Eventuell sieht mancher Anschlussnehmer die Vertragslaufzeit kritisch, weil er sich sagt: Ich muss mich auf Jahre festlegen. Die Fernwärmeverordnung schreibt aber eine Kündigungsmöglichkeit nach zehn Jahren vor.
Was bringt Hausbesitzern der Anschluss an Nahwärme?
Im Januar beginnt die jährliche steigende CO2-Bepreisung für fossile Brennstoffe. Ein Hausbesitzer mit einem Jahresverbrauch von 2500 Litern Heizöl oder 25 000 kWh Erdgas wird 2025 eine CO2Abgabe von 435, beziehungsweise 330 Euro zahlen. Wird die Nahwärme aus regenerativen Energien erzeugt, entfallen diese Kosten. Ein weiterer Vorteil: Wer seine Heizung austauscht, muss nach dem Erneuerbare-Wärme-Gesetz 15 Prozent erneuerbare Energien nutzen. Diese Anforderungen lassen sich mit einem Nahwärmeanschluss erfüllen. Hausbesitzer, die bisher eine Ölheizung hatten, gewinnen Platz, da sie den Tank nicht mehr brauchen. Das Gleiche gilt für ein Holz- oder Pelletlager. Und die eigenen Kosten für den Kaminkehrer oder die Wartung der Heizung entfallen beziehungsweise zahlt der Wärmeversorger. Der Hausbesitzer muss sich nicht mehr um die Wärmeerzeugung kümmern. Wenn es zu gesetzlichen Änderungen kommt, ist sein Versorger zuständig. Der muss die neuen Anforderungen umsetzen.
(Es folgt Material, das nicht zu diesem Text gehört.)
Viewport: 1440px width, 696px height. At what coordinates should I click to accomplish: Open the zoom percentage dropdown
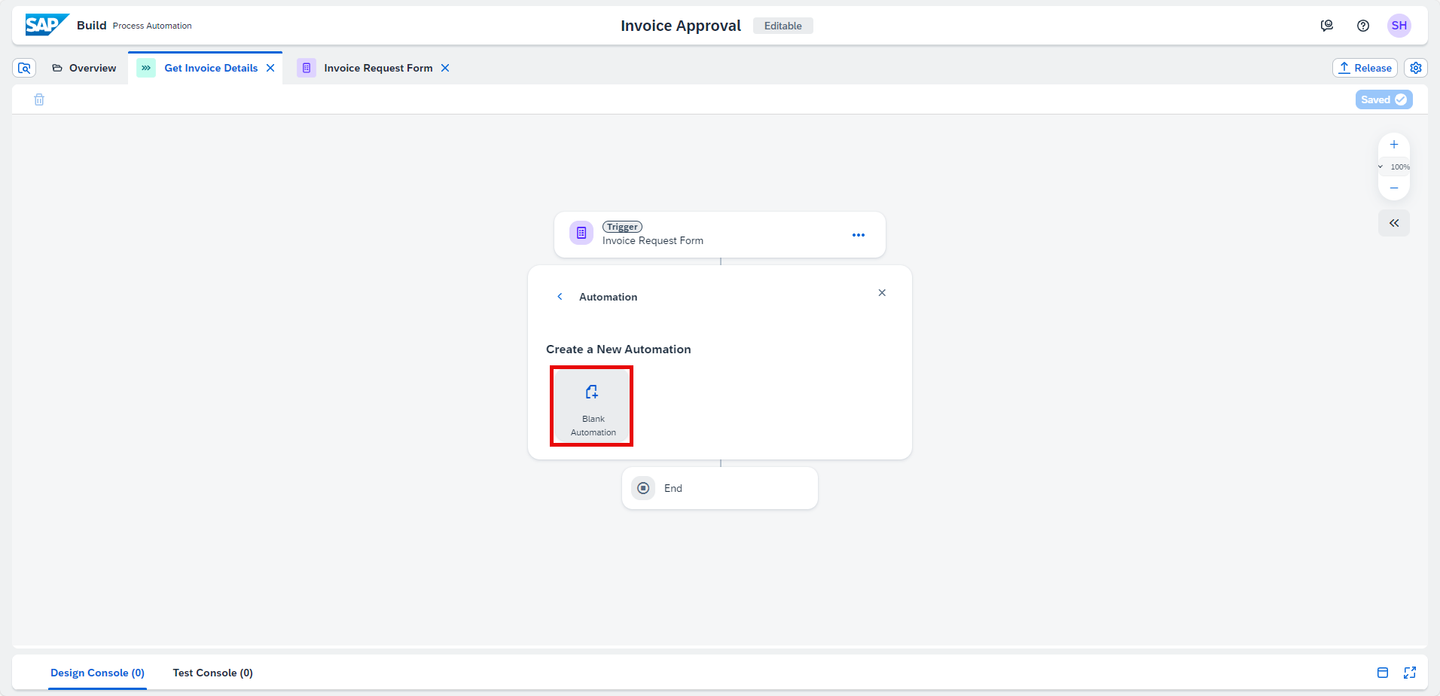click(x=1394, y=167)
Gibt es eine Förderung für Hausbesitzer, die auf Nahwärme umsteigen?
Ja, die KfW fördert die Maßnahme zu 20 Prozent. Alternativ kann man den Anschluss ans Nahwärmenetz auch steuerlich über die „Energetische Sanierung“absetzen.
Den Gasanbieter, Pellet- und Öllieferanten kann man wechseln. Bei der Nahwärme ist man an den einen Versorger und seine Preise gebunden...
Manche Hausbesitzer befürchten, dass sie von einem einzigen Versorger, der den Preis diktiert, abhängig werden. Die sogenannte Fernwärmeversorgung schützt aber Privatkunden. Der Anbieter darf den Preis nur in dem Maß nach oben anpassen, wie seine Kosten, zum Beispiel beim Holz, steigen.
Und wenn er die Rohstoffe von einem Anbieter, der besonders teuer geworden ist, bezieht?
Ausgangspunkt für die Berechnung sind die Grundlagenpreissteigerungen, die das Statistische Bundesamt ermittelt. In dem Rahmen darf er die Preise anheben.
Ist Fernwärme auch für Neubauten interessant?
Beim Neubau ist ein Wärmenetz bei verdichteter Bauweise auch noch interessant. Bei Ein- und Zweifamilienhäusern werden wegen der erhöhten Netzverluste bezogen auf die Nutzwärme oft Einzelheizungen mit erneuerbaren Energien – Holz oder Wärmepumpe – eingebaut. Aber auch verlustarme Netze mit kaltem oder warmen Wasser, „kalte Nahwärme“, welche vorgewärmtes Wasser für eine somit effizientere Wärmepumpe zur Verfügung stellen, können eine Option sein.